Tate is bilingual and speaks two languages fluently – English and Thai – with limited elementary proficiency in Laotian.

Business career 
Tate worked across the world before joining his father's development company in 1994 at the age of 35. In 1992, Tate Sr bought the Islander Resort Hotel in Surfers Paradise, where Tate managed the refitting of the building. In 1993, he took over management of the Islander. During the Asian economic downturn in the late 1990s, he offered hotel rooms for $2 per night, leading to the 1999 'off-peak price war'.

In 2015 he sold the Islander Hotel Resort for $26.5 million.

Political career 
Tate was elected mayor in 2012 as an independent, after the previous incumbent, Ron Clarke, resigned in February 2012, having announced his nomination as an independent candidate for the seat of Broadwater in the 2012 Queensland state election. Tate had two previous attempts at the mayoralty before his successful attempt, including as an endorsed Liberal candidate in 2008.

His re-election saw a significant increase in his primary vote, from 37% in 2012 to 63.86% in 2016.

On the 28th of March 2020, Tate won a 3rd term as mayor, receiving 55.73% of first preference votes and 66.93% after the distribution of preferences.

He is noted for his claim that he does not accept political donations and self-funds his campaigns.

Misconduct investigations

ABC investigation 
In September 2017, Tate was the main focus an ABC Four Corners investigation and resultant program titled All That Glitters. The report was compiled and presented by Walkley Award Winning ABC journalist Mark Willacy and investigated claims that Mayor Tom Tate had possibly acted inappropriately in his role as mayor.

The ABC report covered conflict of interest concerns, alleged council secrecy and the conduct of councillors and the mayor, questioning the integrity and legality of conduct within the council on specific major issues including development dealings and a proposed oceanside cruise ship terminal for the city.

A day after the program was broadcast on national television, Mayor Tom Tate banned ABC journalists from attending his press conferences in the local council chambers.

At the time, the Premier of Queensland, Annastacia Palaszczuk, said the program raised valid concerns about the integrity of local council, stating, "I think there were concerns about conflicts of interest, I think there are concerns about the nexus between developer donations and councillors voting ... we take those issues very seriously."

In December 2017, Tom Tate filed lawsuit against the ABC and his fellow Councillor Peter Young citing his own allegations that the program and the named parties had defamed him.

In July 2019 Tate was ordered to pay 90 percent of the ABC's legal costs for legal argument in preparation for his defamation claim against the national broadcaster after he sought to amend his statement of claim midway in the proceedings.

In December 2019, Tom Tate withdrew his lawsuit against fellow Councillor Peter Young.

In July 2021 a Deed of Settlement was reached between the ABC in which no findings were ruled against the ABC.

A representative of the ABC stated at the time, “Following a mediation process the legal action brought by Gold Coast Mayor Tom Tate over the ABC’s September 2017 Four Corners program All That Glitters has been discontinued. The program remains online with an Editor’s Note added. There has been no apology. No damages have been paid. The ABC has agreed to pay the mediation costs.”

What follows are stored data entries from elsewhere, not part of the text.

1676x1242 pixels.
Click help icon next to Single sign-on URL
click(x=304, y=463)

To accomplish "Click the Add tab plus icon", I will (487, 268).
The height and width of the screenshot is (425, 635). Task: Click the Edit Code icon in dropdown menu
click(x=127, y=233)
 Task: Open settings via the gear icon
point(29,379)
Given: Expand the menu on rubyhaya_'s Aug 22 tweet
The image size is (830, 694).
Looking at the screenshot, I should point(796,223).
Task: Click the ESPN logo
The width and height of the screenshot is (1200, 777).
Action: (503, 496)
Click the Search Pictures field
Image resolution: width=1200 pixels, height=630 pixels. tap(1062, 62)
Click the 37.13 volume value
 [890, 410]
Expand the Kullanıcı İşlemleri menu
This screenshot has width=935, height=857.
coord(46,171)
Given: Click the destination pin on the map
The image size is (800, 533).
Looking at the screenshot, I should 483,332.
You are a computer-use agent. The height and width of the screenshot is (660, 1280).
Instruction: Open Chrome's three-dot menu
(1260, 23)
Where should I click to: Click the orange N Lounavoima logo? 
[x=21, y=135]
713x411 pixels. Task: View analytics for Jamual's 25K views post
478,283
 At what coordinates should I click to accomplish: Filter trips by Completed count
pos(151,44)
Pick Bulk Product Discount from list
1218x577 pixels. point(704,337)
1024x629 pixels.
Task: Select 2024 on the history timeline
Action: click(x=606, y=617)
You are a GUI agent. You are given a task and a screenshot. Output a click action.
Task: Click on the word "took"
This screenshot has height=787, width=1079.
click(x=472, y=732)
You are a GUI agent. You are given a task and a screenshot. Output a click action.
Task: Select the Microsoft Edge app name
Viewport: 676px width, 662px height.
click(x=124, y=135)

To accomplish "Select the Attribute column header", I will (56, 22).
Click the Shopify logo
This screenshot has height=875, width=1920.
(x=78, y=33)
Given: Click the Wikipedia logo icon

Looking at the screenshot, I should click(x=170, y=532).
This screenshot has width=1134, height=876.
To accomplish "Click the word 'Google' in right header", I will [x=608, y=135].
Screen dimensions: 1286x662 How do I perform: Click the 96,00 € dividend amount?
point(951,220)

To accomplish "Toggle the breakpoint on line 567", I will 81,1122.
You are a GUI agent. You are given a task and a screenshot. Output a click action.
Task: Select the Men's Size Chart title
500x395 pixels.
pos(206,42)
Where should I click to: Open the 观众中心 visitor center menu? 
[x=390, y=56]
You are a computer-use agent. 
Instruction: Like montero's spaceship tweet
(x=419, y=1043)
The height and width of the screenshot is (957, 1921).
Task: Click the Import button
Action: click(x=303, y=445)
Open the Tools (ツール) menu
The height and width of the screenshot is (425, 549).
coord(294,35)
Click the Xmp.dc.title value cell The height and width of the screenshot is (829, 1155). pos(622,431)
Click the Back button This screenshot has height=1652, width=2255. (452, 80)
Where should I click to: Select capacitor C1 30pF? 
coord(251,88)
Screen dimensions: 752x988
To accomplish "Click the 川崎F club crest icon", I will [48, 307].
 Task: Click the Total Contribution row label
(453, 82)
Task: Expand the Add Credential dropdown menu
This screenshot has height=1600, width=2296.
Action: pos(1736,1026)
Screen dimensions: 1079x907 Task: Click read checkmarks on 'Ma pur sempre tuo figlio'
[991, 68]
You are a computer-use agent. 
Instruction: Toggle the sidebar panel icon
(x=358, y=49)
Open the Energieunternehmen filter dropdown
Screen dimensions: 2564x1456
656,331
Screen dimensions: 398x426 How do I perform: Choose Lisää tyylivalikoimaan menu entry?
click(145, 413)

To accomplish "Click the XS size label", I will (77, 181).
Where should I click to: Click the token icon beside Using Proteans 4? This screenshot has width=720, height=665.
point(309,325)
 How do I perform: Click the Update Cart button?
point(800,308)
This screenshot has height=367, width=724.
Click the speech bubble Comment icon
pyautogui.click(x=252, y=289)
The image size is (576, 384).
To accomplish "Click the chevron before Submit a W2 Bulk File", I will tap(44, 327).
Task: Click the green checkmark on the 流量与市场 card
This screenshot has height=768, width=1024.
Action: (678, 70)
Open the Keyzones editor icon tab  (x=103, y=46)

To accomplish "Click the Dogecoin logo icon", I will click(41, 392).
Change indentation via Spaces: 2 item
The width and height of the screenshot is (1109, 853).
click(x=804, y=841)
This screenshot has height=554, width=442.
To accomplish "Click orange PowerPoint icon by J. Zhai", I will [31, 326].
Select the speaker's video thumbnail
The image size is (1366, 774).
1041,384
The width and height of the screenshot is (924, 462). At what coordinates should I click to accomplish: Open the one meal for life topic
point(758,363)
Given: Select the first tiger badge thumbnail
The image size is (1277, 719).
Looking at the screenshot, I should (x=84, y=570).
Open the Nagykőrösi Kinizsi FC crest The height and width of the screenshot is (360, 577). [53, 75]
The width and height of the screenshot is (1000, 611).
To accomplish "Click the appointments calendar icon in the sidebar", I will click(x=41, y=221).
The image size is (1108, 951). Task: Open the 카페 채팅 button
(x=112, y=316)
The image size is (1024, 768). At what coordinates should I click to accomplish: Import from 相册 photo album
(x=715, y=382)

An Editor's Note was published alongside the video and story reading, "In September 2017, the ABC broadcast this 4 Corners report, All that Glitters. Gold Coast Mayor Tom Tate commenced defamation proceedings against the ABC in relation to the report. He was concerned that viewers would understand it as accusing him of corruption. Mr Tate strongly denies any corrupt conduct, either on his part or that of the Council. The ABC wishes to make clear that the 4 Corners report did not contend that Mr Tate was corrupt or had acted unlawfully."

CCC Operation Yabber 
On 2 March 2018, Queensland's Crime and Corruption Commission (CCC), Queensland's state government authority for investigating official corruption in all tiers of government and public services, announced it would be investigating Mayor Tom Tate as part of a broader investigation into the City of Gold Coast titled Operation Yabber, investigating matters relating to decision-making by some sitting councillors.

In May 2018, The Crime and Corruption Commission announced it would be widening its investigation into Tate after further allegations of official misconduct were received.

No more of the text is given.